> _THE PROBLEM_:
Pick out each line in these entries that contains the string "will".

> _DATA_:
------------------------------------

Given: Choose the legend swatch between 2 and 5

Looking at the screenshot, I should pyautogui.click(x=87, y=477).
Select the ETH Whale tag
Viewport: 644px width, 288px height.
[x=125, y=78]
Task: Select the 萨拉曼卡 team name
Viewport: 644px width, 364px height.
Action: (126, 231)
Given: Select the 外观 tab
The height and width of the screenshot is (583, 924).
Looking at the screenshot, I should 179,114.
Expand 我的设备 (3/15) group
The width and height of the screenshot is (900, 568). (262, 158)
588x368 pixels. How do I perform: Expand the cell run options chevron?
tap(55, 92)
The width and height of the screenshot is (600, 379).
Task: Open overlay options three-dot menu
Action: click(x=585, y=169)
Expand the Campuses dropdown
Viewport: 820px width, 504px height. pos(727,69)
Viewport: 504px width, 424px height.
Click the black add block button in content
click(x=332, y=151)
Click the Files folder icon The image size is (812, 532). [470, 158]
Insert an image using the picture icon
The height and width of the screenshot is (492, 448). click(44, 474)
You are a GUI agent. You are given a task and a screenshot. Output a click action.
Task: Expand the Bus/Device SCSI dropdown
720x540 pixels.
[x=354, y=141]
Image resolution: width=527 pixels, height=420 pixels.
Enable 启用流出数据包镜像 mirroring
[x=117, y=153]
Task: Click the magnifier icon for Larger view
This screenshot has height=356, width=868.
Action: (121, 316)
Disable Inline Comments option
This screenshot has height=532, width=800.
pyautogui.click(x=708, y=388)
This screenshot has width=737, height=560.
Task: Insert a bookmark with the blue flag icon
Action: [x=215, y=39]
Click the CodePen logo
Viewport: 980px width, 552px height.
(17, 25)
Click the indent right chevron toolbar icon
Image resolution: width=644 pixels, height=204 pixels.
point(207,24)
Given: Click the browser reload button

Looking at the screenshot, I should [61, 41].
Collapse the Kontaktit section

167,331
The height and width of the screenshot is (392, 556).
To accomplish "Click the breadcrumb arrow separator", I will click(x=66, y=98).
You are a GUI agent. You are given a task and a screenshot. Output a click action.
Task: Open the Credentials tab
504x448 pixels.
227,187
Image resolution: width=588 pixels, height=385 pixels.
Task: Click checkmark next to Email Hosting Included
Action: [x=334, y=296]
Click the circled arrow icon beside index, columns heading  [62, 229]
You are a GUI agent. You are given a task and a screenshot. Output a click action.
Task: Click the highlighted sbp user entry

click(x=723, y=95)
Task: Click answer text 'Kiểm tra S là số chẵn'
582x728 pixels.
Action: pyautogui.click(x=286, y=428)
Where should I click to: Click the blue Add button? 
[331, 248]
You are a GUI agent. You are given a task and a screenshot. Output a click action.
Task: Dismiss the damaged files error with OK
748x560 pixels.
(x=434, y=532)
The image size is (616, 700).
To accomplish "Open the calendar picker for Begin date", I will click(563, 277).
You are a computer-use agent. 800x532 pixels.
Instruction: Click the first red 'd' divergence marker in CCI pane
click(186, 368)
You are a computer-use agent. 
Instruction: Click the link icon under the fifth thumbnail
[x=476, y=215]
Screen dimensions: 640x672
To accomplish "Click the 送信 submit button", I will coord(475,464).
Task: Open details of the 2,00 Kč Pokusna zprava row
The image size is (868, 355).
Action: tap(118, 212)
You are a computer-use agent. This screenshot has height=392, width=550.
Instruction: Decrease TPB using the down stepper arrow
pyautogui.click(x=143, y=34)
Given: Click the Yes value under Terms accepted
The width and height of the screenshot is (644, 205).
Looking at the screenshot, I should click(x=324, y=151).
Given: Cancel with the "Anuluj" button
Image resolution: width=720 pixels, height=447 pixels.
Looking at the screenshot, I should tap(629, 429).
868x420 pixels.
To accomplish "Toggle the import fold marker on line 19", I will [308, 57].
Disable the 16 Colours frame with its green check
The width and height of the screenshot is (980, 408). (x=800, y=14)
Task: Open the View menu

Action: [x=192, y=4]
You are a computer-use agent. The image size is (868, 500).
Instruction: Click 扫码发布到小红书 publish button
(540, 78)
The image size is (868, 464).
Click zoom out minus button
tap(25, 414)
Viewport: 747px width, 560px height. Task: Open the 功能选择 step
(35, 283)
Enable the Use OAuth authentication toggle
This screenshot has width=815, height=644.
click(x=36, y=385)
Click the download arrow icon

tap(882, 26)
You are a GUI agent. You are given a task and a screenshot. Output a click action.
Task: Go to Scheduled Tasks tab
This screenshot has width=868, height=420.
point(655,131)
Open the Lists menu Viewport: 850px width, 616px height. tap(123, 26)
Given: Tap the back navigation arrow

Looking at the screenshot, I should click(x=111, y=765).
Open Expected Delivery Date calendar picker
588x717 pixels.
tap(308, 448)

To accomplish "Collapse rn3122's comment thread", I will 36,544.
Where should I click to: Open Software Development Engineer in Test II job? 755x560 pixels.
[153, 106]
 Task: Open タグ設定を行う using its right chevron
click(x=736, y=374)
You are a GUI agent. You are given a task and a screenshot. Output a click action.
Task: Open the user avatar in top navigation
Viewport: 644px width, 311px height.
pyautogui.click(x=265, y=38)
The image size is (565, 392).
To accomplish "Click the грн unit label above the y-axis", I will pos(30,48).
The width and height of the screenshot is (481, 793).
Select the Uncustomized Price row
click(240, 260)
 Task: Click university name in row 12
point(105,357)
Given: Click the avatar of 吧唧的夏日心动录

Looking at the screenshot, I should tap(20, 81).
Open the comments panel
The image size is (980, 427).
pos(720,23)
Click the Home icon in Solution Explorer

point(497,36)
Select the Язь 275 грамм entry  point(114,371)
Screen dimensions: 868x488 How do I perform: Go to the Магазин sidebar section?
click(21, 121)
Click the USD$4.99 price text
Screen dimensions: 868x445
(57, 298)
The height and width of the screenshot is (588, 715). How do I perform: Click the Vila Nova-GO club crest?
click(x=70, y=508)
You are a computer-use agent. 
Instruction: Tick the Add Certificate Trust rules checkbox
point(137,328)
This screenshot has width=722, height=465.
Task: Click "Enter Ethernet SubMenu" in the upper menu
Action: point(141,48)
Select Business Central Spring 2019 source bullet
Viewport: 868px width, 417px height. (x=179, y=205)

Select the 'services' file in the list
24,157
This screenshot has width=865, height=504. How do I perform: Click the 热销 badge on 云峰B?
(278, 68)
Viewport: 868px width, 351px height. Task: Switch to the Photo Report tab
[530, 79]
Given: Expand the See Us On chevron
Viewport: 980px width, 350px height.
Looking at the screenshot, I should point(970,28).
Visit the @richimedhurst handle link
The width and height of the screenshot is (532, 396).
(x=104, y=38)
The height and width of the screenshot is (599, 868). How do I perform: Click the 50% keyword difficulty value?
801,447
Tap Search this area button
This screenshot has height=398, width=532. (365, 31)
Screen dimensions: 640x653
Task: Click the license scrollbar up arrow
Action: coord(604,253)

------------------------------------

> _WRITTEN RESPONSE_:
To accomplish "Click the breadcrumb arrow separator", I will click(x=66, y=98).
To accomplish "Open the calendar picker for Begin date", I will click(563, 277).
To accomplish "Click the 送信 submit button", I will coord(475,464).
To accomplish "Toggle the import fold marker on line 19", I will [308, 57].
To accomplish "Collapse rn3122's comment thread", I will 36,544.
To accomplish "Click the грн unit label above the y-axis", I will pos(30,48).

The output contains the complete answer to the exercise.